#### What the task requires
Below are the entries; count the lines in them that contain the word "computer" and give only the number.

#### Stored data
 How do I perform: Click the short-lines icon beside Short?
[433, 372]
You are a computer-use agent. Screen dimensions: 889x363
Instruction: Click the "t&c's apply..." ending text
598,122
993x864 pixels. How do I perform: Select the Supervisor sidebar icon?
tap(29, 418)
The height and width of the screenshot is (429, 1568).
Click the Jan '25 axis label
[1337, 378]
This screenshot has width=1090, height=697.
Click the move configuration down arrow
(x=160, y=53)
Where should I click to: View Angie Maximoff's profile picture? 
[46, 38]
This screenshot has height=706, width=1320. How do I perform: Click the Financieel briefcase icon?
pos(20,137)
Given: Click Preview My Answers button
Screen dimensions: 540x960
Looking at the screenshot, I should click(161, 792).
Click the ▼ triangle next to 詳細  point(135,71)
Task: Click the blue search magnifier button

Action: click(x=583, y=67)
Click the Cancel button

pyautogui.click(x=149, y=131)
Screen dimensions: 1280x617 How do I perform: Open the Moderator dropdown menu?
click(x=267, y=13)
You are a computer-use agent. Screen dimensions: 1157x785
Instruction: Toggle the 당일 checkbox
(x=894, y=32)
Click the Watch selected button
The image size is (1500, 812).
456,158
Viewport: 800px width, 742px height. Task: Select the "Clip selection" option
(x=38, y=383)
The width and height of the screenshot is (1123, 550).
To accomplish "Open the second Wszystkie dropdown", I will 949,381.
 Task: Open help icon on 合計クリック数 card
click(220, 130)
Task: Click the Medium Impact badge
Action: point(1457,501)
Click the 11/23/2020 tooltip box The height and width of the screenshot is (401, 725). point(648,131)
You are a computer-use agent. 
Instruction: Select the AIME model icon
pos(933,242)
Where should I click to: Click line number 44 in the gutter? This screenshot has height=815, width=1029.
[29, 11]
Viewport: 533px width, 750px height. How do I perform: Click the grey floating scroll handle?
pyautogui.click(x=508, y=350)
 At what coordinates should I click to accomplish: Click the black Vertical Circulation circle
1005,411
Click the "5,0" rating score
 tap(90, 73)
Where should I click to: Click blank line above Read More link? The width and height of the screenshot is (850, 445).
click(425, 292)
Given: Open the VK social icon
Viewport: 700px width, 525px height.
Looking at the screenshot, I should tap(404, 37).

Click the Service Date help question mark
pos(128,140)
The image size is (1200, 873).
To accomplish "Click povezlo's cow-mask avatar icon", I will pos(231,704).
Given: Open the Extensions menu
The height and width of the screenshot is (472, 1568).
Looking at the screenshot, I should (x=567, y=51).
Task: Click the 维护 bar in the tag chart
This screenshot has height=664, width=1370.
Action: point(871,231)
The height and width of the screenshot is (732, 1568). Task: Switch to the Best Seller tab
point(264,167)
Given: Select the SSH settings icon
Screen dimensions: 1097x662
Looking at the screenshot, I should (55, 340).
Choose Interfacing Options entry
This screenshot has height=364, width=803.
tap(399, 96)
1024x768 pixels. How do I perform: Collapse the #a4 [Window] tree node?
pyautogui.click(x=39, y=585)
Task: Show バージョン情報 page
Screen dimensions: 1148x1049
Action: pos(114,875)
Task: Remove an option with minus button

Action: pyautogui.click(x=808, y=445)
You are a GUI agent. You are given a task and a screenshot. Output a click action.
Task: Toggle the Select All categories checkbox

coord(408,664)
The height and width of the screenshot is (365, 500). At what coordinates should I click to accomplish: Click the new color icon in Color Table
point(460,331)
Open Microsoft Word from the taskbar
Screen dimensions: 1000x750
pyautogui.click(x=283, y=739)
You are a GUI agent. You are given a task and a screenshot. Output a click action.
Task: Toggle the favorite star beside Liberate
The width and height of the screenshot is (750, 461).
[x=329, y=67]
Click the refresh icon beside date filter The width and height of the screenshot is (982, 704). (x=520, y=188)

#### Response to this exercise
3